Corrosion in Piperazine at Pilot Plants
15 Pages Posted: 10 Apr 2019
Corrosion measurements are presented from two 2017 pilot plant campaigns. Corrosion was evaluated at the Separations Research Program (SRP) pilot plant in April 2017. The SRP pilot plant uses air/CO2 and 5 m piperazine (PZ) with an oxidation inhibitor. Stainless steel (316L) and carbon steel (C1010) were evaluated with electrical resistance corrosion probes and corrosion coupons at two locations in the process. A second pilot plant campaign was conducted in June 2017 at the National Carbon Capture Center (NCCC) with 7 m monoethanolamine (MEA). Stainless steel and carbon steel were evaluated with corrosion coupons at four locations in the process.
These two pilot plant campaigns allow the direct comparison between corrosion in MEA and PZ systems. Protective product layers were not seen on carbon steel in 7 m MEA. This is likely because high ferrous solubility in MEA solutions prevents precipitation of ferrous products. This led to unacceptably high carbon steel corrosion at high temperature. Despite the lack of protective ferrous corrosion products, corrosion of carbon steel was slow at absorber conditions, suggesting carbon steel construction is appropriate for at least low temperature equipment in MEA operation. In 5 m PZ at hot lean conditions protective layers of Fe3O4 and FeCO3 were observed, suggesting that ferrous products are either less soluble in PZ than MEA, or that ferric production is slow or minor. These protective films sometimes led to very low corrosion rates at hot, lean conditions.
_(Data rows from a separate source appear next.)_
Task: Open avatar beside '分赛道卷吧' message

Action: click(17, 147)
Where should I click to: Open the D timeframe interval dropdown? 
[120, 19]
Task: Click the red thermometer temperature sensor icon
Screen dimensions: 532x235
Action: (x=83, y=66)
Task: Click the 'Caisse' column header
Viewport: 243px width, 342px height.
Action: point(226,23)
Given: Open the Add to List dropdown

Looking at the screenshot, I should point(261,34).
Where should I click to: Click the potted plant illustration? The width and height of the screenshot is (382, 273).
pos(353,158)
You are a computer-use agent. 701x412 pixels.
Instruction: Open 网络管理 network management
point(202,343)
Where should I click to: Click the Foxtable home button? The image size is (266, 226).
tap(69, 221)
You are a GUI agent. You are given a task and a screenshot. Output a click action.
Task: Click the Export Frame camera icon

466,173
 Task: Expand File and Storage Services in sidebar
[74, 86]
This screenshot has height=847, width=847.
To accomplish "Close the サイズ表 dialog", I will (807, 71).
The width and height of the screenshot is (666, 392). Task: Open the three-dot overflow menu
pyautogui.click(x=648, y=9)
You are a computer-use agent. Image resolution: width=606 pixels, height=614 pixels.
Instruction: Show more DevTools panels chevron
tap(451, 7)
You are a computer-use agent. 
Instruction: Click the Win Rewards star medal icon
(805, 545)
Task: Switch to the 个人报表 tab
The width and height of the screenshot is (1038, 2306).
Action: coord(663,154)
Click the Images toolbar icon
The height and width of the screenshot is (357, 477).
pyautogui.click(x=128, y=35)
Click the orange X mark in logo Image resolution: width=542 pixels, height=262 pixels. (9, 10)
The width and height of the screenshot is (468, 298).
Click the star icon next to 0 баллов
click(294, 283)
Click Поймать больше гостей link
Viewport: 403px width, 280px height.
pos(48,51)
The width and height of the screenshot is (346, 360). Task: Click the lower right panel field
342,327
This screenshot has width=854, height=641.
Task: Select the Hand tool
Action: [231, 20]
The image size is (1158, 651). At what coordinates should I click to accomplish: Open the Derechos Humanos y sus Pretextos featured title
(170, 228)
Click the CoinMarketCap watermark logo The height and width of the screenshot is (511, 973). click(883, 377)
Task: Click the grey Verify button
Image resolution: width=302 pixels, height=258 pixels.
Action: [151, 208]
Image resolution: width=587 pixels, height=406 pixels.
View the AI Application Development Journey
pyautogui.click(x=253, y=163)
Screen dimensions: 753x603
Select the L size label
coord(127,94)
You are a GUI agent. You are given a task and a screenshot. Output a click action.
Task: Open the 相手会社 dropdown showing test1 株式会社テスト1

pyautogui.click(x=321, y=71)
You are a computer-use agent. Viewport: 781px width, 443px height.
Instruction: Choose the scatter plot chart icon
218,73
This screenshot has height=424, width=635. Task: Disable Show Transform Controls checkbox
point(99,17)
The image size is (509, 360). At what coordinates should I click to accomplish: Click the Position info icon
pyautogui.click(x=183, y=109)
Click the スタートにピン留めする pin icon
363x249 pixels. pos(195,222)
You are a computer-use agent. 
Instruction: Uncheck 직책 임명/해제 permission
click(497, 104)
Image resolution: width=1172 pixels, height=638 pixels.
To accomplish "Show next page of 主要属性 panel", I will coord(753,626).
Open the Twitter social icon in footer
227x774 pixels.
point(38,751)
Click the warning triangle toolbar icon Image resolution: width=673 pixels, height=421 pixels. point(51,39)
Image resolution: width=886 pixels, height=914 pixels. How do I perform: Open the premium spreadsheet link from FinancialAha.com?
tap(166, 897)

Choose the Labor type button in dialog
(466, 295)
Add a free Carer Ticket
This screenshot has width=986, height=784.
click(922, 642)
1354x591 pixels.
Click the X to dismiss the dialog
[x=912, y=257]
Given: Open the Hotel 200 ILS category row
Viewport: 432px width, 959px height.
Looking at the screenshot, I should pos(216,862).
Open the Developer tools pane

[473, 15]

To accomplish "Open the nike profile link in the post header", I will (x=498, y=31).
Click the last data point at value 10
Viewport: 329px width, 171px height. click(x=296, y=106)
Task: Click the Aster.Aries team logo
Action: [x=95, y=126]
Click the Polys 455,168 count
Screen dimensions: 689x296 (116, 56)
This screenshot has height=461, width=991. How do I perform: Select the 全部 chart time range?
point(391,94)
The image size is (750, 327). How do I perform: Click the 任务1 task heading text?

Protective films formed preferentially at higher temperature in the stripping system, but were absent in the absorber. This counterintuitive result means that carbon steel corrosion can actually be slower at higher temperature. Carbon steel construction is most likely appropriate both for low temperature equipment in the absorber as well as at least some equipment at high temperature.